THE CHAIRWOMAN of a local charity has added her voice to calls for action to be taken to control seagull numbers in Montrose.
Kathleen Ritchie, from Montrose Area Furniture Recycling and Distribution and a former Angus councillor, said this week that the situation at the charity’s Lower Balmain Street warehouse has become “intolerable”.
The group, which allocates donated furniture to those in need, has been trying for more than two weeks to carry out necessary repairs to the building’s roof, but gulls from neighbouring properties have been attacking anyone who ventured out to do so.
They eventually had to resort to sending three people up, one to carry out the work and two others equipped with home-made flags to scare off any gulls which tried to attack.
Mrs Ritchie said: “We’ve been trying for two weeks but it’s been impossible. Angus Council won’t do anything about it because they’re coming from commercial premises and have nesting chicks.
“Angus Council could still do something about it, and apply for a licence to deal with them. Legally they can do that.
“When I was a councillor we went through a phase of egg-pricking so I can’t see why the council can’t get a licence to do the same again. It’s becoming intolerable.”
The damaged roof has resulted in part of the warehouse being flooded although, despite water damage to one bed, the group’s stock has escaped more or less unscathed.
Mrs Ritchie added: “It’s ludicrous that people are being attacked and can’t go about their daily business and I think it’s time for the council to act now, as long as they can prove that they’ve done everything else to take reasonable measures to keep the gulls at bay. If they have and it hasn’t worked, they can apply for a licence to carry out a cull.”

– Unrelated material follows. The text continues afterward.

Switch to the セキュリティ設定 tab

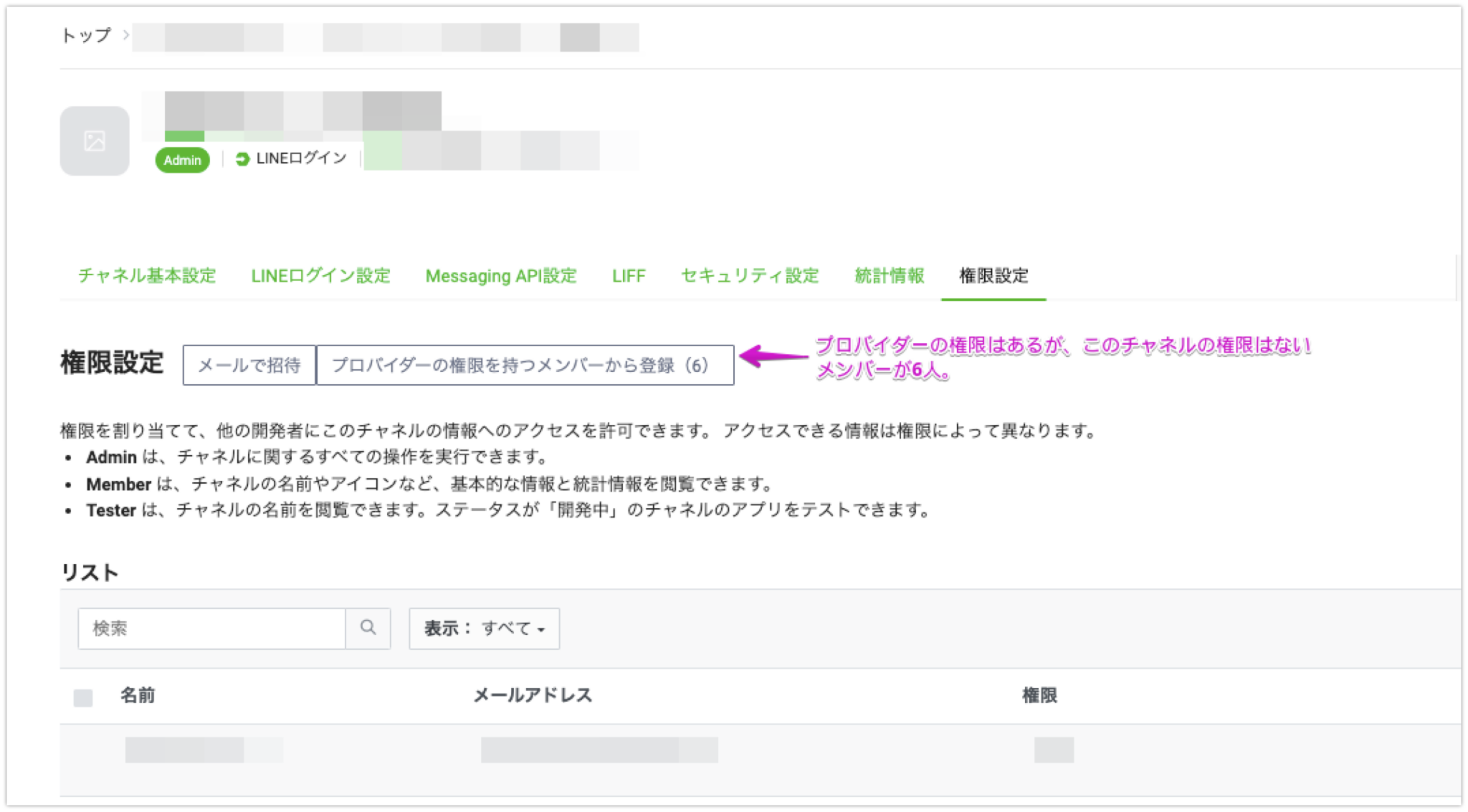click(750, 277)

Local councillor Mark Salmond, along with Arbroath councillor David Fairweather, has already met with council chief executive Richard Stiff to discuss measure the authority could take to cut down on gull-related problems.
The council runs a free egg and nest removal service for members of the public and Mr Salmond said he has requested that Mr Stiff to consider how this scheme could be extended to include smaller commercial properties.

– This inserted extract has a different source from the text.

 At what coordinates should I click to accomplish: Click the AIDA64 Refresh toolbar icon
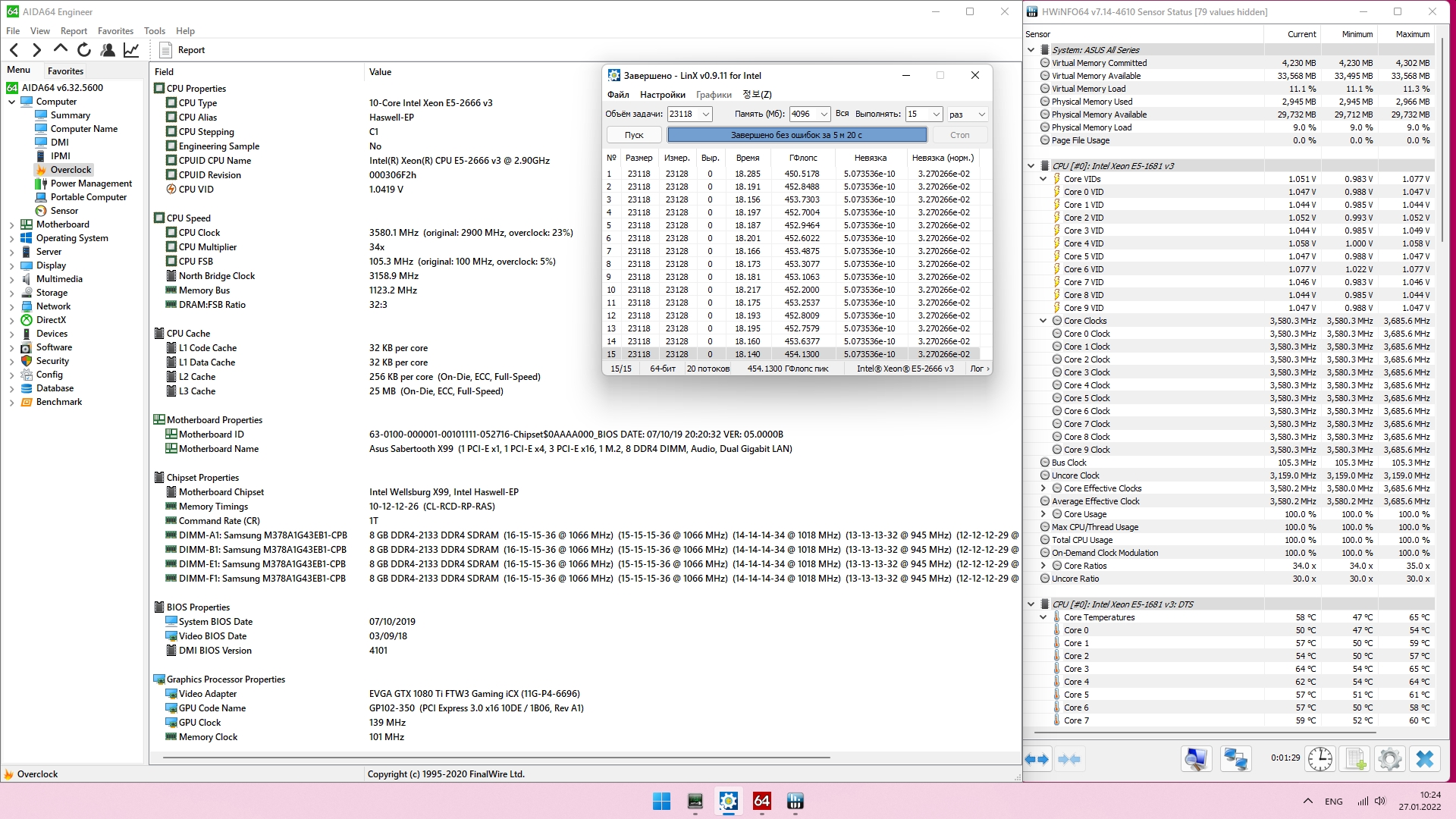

Advice issued by the council states that only an owner or occupier can take action against gulls nesting on their buildings, or permission can be given to a third to act on their behalf.
Any action taken must be justified in terms of the General Licences made under the Wildlife and Countryside Act 1981 and can include culling, nest removal, egg removal, disturbance of birds and proofing. Any action taken must be humane.
Tenants affected by nesting gulls should discuss the matter with their landlord prior to taking any action.
The council offers its free-of-charge nest and egg removal service to householders or tenants during the period when gulls are typically building nests or have eggs in a nest, although this is not currently available for commercial premises.
Where there are “prolonged and persistent” physical attacks by adult birds, although chicks cannot usually be disturbed after hatching, exceptional circumstances may provide grounds for action to be taken.
Anyone who believes they may meet conditions where chicks may be culled should contact the council’s Environmental Health Service via its Accessline on 08452 777 778. Following the report a member of the council’s Environmental Heath Service will carry out an assessment of individual situations.